One Nation, Under God

Good thing I didn't have a knife

Life throws you a curveball sometimes and all you can do is either take a swing or leave it alone with hope that the umpire makes a call in your favor.

I had a curve ball the other day, a furry, disease carrying type.

My wife Susan knew something was up when the peanut butter on our set up mouse trap was licked clean. (Don’t worry it’s the plastic type and would only scare PJ if he tripped it.)

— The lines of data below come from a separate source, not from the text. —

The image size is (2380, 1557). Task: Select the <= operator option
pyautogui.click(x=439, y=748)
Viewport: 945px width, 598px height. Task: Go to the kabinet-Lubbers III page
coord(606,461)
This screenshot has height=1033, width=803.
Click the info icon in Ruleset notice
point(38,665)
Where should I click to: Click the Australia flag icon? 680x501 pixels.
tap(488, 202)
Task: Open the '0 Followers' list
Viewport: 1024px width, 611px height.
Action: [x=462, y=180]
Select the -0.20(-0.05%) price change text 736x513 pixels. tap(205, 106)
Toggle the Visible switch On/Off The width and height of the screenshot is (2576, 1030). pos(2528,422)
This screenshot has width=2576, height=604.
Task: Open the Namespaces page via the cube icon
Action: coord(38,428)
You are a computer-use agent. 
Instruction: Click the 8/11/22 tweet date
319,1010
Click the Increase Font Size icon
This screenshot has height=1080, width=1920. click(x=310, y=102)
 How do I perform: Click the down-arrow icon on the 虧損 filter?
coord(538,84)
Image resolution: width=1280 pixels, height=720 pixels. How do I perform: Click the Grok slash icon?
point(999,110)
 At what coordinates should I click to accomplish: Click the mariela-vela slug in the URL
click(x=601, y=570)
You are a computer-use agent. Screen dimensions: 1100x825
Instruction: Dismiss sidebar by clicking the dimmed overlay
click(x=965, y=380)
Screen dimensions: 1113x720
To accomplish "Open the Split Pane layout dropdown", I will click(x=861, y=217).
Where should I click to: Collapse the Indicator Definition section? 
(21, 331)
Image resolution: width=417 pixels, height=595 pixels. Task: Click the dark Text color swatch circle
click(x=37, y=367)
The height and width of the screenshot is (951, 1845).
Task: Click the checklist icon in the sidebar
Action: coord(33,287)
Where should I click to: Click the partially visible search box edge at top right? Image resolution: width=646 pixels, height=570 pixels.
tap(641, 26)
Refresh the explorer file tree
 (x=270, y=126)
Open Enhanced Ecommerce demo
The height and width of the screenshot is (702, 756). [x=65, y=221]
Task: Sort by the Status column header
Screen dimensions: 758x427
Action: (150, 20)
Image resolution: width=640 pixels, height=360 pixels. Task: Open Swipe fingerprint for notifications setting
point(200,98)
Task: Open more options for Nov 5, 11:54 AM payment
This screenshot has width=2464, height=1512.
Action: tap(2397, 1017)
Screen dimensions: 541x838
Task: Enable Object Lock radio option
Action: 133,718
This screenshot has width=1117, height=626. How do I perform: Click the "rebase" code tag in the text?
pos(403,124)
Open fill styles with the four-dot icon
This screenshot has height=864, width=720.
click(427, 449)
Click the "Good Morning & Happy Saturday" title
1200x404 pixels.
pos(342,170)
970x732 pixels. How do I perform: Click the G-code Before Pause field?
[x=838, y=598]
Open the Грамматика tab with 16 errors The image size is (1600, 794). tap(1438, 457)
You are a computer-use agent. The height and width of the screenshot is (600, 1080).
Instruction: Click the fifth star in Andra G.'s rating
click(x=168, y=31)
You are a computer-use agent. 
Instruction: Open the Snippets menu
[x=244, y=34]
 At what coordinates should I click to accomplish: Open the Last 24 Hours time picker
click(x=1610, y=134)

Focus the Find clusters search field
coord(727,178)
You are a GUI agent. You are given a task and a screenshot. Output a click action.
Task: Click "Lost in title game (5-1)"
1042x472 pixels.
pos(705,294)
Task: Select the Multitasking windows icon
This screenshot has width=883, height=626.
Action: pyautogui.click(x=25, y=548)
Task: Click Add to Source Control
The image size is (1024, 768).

There was no possible way PJ could lick the peanut butter off without it snapping and Bruce isn’t allowed anywhere near the trap, so it was a pretty good clue that we for the second year in a row, had an intruder in our house.

The second clue was the droppings we found.

I reset the trap hoping that he would come back to the trap for more chunky peanut butter. Three hours passed and nothing.

After waiting for another hour or so, we decided to do some cleaning in the kitchen.

I was almost done with the dishes and out jumps this little turd.

It scared the crap out of me and I knew if I didn’t catch him fast, there would be more feces all over the house.

I was hoping that my wife could pass me my shoes so I could smash him but as I looked over at my right hand, I knew the Good Lord had another option.

The mouse had made it to the stove top before my first swing.

I had a rather large skillet in my hand and the mouse was in between the front burners. So I tried a couple of more swings but the mouse was too low.

As soon as he made a break for the hole in the left front burner, game over. I clocked him three times.

I probably broke my burner in the process, but the way his eyes were bulging, I knew it was done.

I put on a glove and another on top of it. I then grabbed a grocery bag and paper towel. After I was sure I wouldn’t get rabies, I threw it away and took out the trash.

That whole night I was listening for another one while trying to sleep. I heard nothing and finally fell asleep after midnight.

I’m just glad that I didn’t wake up PJ but I’m glad that the threat of Hantavirus was lessened by the kill.

The funniest thing about it was I think I blacked out because Susan told me the other day that I said “Not today,” before smashing the rodent.

If I had been clever I would’ve dropped one of those one-liners made popular by 80’s action movies. If I could go back in time, I would’ve said, “Dinner is served,” or something like that.